Columns
Birth of a genius
Thursday 3 November 2016
When I joined Reuters in 1952 I quickly encountered the genius of Paul Julius Reuter in a field unrelated to news.
We still handled on the desk money remittance cables. An Indian in Nairobi deposited the money for the remittance at the Reuter office, which sent a telegram to London and we sent it on to Bombay, where the beneficiary collected the remittance. It was an extension of the telegram business which Reuter founded and was Reuter’s brilliant precursor of PayPal.
The genius of Israel Beer Josaphat - the name given to him when he was born - was slow to show itself. But the characteristic which always shone through was his resilience - the ability always to bounce back.
It took him seven years to break into the British newspaper market with rejection after rejection, particularly from the haughty London Times. A lesser man would have given up.
Reuter would never have claimed to have been a pioneer in the news business - that was Charles Havas. I believe that the reason Reuter marked himself out as a genius was because of his other extraordinary acts of entrepreneurship.
Not satisfied with supplying news, he built the cables to carry it. To lay the cable from Lowestoft to Norderney in Germany in 1866 cost Reuter £153,000. Four years later he sold it to the British government for £726,000, a profit of £573,000. That is £58 million at today’s values.
Not satisfied with girdling the earth with his news, in 1872 he signed a contract which the British statesman Lord Curzon described as the most complete grant ever made of control of resources by any country to a foreigner. “The news of the concession fell like a bombshell in Europe”, he said. Reuter signed it with Nasir al-Din Shah, king of Persia. Reuter was required to build a railway and tramways and other utilities, work all mines except gold and silver, found a bank and manage the customs. Given our knowledge of the history of Persia in the twentieth century we are not surprised that the imams opposed the concession and the shah was forced to find an excuse cancel it. But a second concession in 1889 gave him the license to found the Imperial Bank of Persia - so all was not lost.
We very properly credit Reuter with laying down the principles of independence which we have treasured and which have always governed the company he founded
We very properly credit Reuter with laying down the principles of independence which we have treasured and which have always governed the company he founded. After all, his German competitor Wolff was not independent. I am sure the astute businessman Reuter would not have exaggerated the motivation. When we were discussing the flotation of Reuters in the Reuter Board in 1984 I well remember Rupert Murdoch questioning the need to continue the Reuter Trust. “After all”, he said, “It is in Reuters commercial interest to be independent.” Cynics amongst us thought he would say that because the Trust would be a barrier if he ever wanted to acquire the company.

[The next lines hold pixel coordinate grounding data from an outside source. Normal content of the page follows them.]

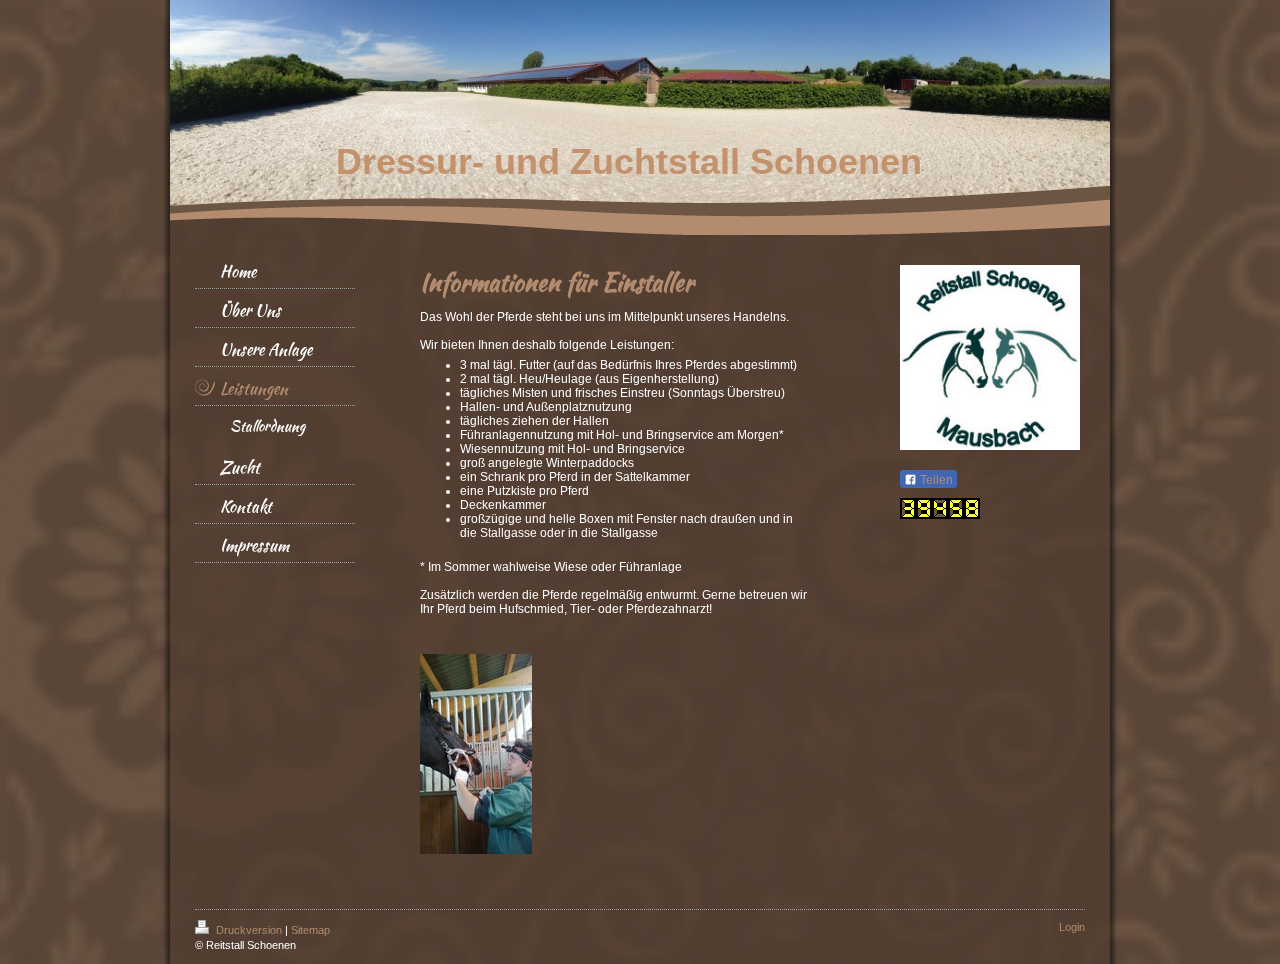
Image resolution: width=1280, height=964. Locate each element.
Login (1072, 927)
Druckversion (249, 930)
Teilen (935, 480)
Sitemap (310, 930)
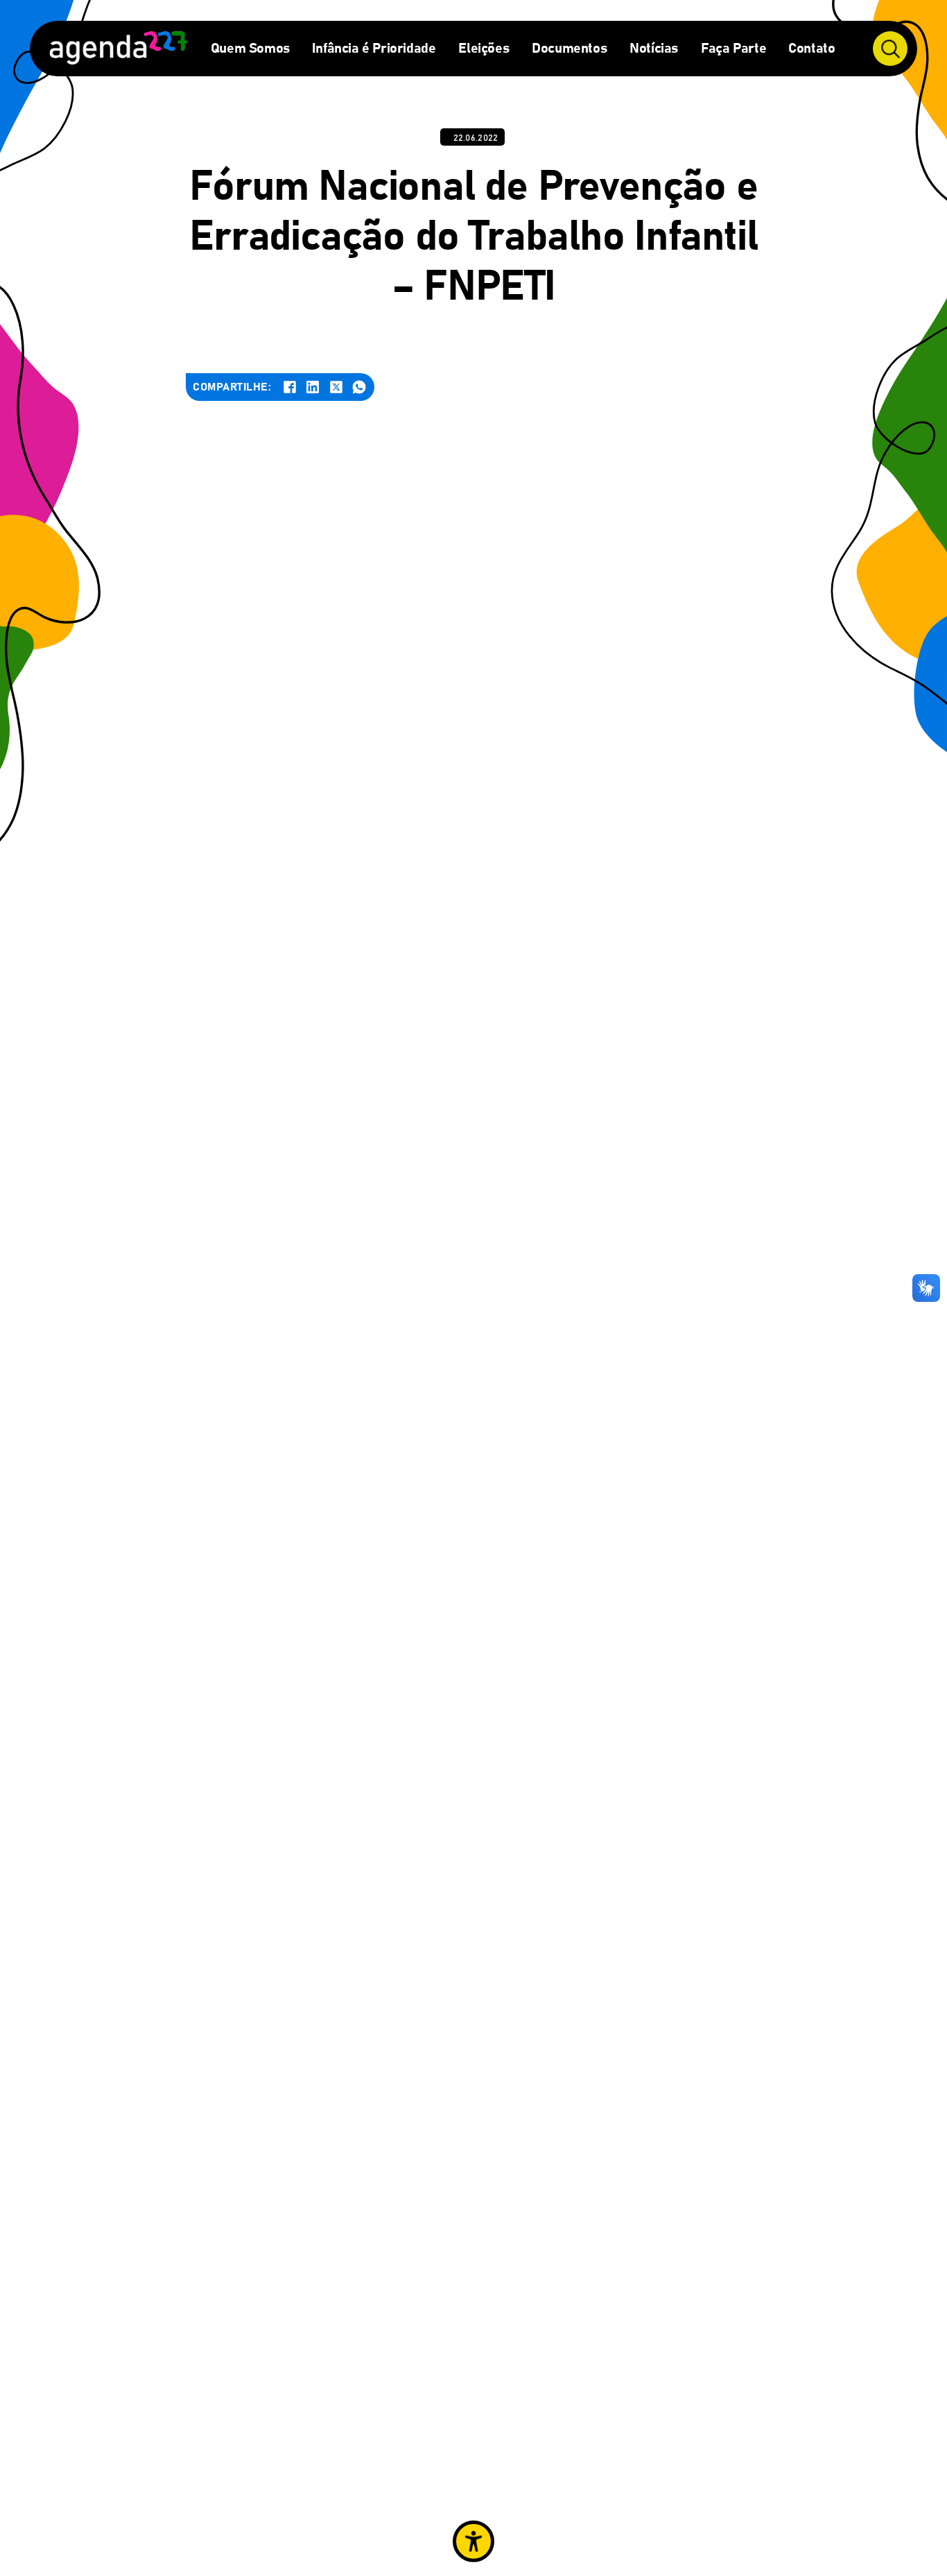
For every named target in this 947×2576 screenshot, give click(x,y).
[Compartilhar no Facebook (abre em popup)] (289, 387)
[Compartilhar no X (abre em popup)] (336, 387)
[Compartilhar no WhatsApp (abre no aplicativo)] (359, 387)
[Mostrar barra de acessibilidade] (473, 2541)
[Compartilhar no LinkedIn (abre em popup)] (312, 387)
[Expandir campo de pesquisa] (890, 48)
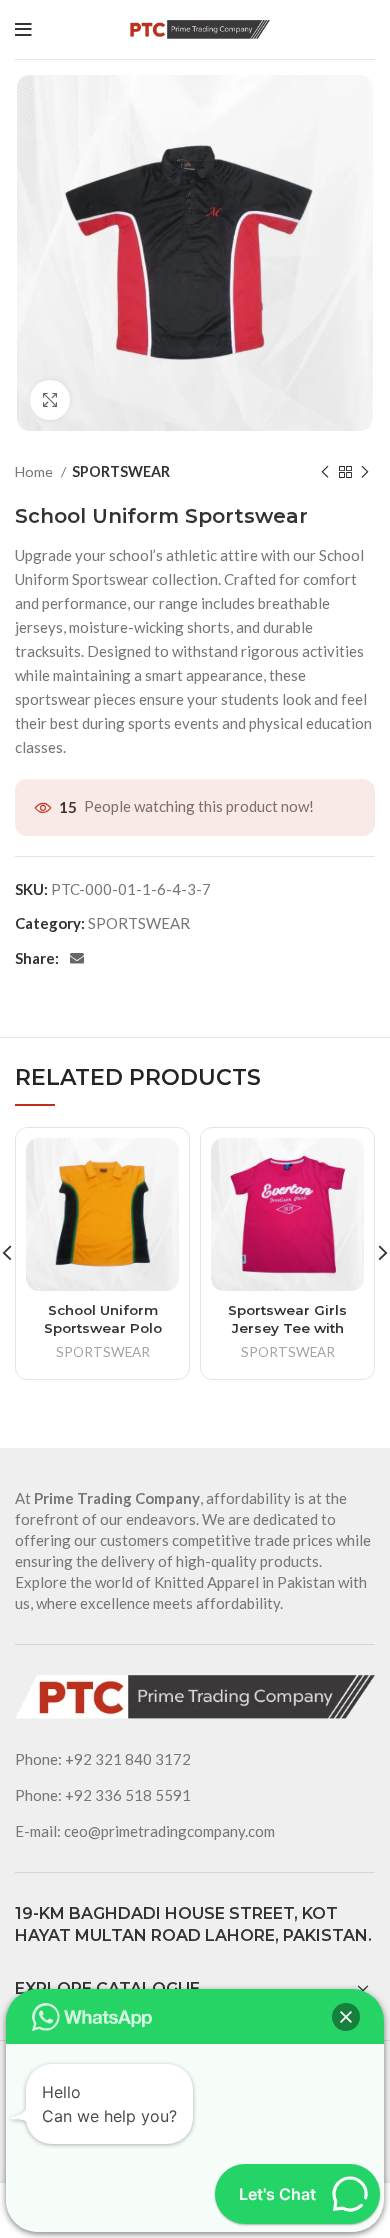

I must comment on one of Reuter’s incidental strokes of genius. It was to change his name from Josaphat to Reuter. Think: If he had not done that, when someone asked you who you worked for you would have had to say: Thomson Josaphats. Thomson Reuters sounds much better.
Some have questioned the extent of Reuter’s financial success. He died in 1899 worth £263,000 gross. That is £31 million today. I think that was a very respectable sum for the poor son of a rabbi.
We commemorate today the birth of a genius. We shall always be in the great man’s debt.
The portrait of Paul Julius Reuter was painted by Rudolf Lehmann in 1869 and later exhibited at the Royal Academy’s Summer Exhibition. It eventually came into the possession of his grandson Hubert, 3rd Baron de Reuter, who in 1916 presented it to Roderick Jones, then head of Reuters. It now hangs in the boardroom of Thomson Reuters’ office at 3 Times Square, New York.